Climate change and urbanization rates are transforming urban environments, making the use of 3D city models in computational fluid dynamics (CFD) a fundamental ingredient to evaluate urban layouts before construction. However, the current geometries used in CFD simulations tend to be built by CFD experts to test specific cases, most of the times oversimplifying their designs due to lack of information or in order to reduce complexity. In this work we explore what are the effects of oversimplifying geometries by comparing wind simulations of different level of detail geometries. We use semantic 3D city models automatically built by the 3dgeoinformation group (experts in geometric reconstruction), and adjust them to their suitable use in CFD. For the first test, we explore wind simulations within a troublesome section of the TU Delft campus (the passage next to the EWI building), where the use of 3D city model variants show how differences in geometry and surfaces affect local wind conditions.
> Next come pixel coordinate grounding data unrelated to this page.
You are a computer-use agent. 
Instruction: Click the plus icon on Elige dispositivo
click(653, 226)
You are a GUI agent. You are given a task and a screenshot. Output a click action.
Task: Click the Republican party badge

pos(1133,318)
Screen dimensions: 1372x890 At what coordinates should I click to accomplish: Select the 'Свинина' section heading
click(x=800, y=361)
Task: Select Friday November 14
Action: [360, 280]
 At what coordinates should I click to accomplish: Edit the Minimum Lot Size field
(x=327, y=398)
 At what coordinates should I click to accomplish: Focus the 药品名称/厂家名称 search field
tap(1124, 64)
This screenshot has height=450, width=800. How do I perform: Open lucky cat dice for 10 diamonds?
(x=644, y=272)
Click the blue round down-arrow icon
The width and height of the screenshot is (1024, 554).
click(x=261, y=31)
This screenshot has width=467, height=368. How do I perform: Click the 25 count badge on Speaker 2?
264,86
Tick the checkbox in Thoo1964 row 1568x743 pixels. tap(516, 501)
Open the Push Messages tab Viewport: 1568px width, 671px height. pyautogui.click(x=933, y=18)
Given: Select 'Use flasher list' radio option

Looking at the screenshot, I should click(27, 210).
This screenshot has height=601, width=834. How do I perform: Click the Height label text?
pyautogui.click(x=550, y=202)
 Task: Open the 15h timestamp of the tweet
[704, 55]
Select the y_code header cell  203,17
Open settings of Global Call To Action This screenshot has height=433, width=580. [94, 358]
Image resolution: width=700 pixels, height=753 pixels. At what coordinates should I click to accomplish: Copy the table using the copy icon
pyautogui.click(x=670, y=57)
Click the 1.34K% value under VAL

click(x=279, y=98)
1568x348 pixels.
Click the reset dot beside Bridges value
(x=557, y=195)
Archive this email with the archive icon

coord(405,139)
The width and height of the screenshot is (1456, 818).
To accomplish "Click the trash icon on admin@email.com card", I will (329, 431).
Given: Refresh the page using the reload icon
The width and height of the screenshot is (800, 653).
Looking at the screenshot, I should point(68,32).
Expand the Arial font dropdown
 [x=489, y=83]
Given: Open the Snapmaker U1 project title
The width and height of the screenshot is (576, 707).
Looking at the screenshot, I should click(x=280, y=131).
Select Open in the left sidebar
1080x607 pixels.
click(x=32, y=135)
The path to perform these simulations without the support of 3D city models automatically created is somewhat cumbersome. For this case, the two LoD variants used, LoD1.3 and LoD2.2 were directly downloaded in tiles from 3Dbag. Using cjio we converted the models into object files, which allowed their use with the open source CFD code OpenFOAM. The manual work required to set-up these simulations summed up to around 12h. LoDs differences can be observed in the leftmost figure shown at the beginning of this section.
The rightmost figure presents the comparison of wind flow results in the form or contour plots at pedestrian height (1.75m). The colorbar represents the signed percentage change in velocity magnitude with respect to the inflow wind velocity at 1.75m height. The differences retrieved ranged from -3.1 to 3.3 m/s, with a few locations around the buildings, where these differences are considerable. The maximum difference in wind speed is typically found closest to tall buildings, but we also see noticeable deviations caused by low buildings differences in bottom left locations. We can conclude that different levels of detail leads to diverse wind patterns in built environments. The result is relevant for wind flows, but it might be relevant for pollution or pathogens transport as well (to be explored in future simulations).
An abstract has been accepted at the 3dgeoinformation conference in 2021, and a full paper is currently under preparation.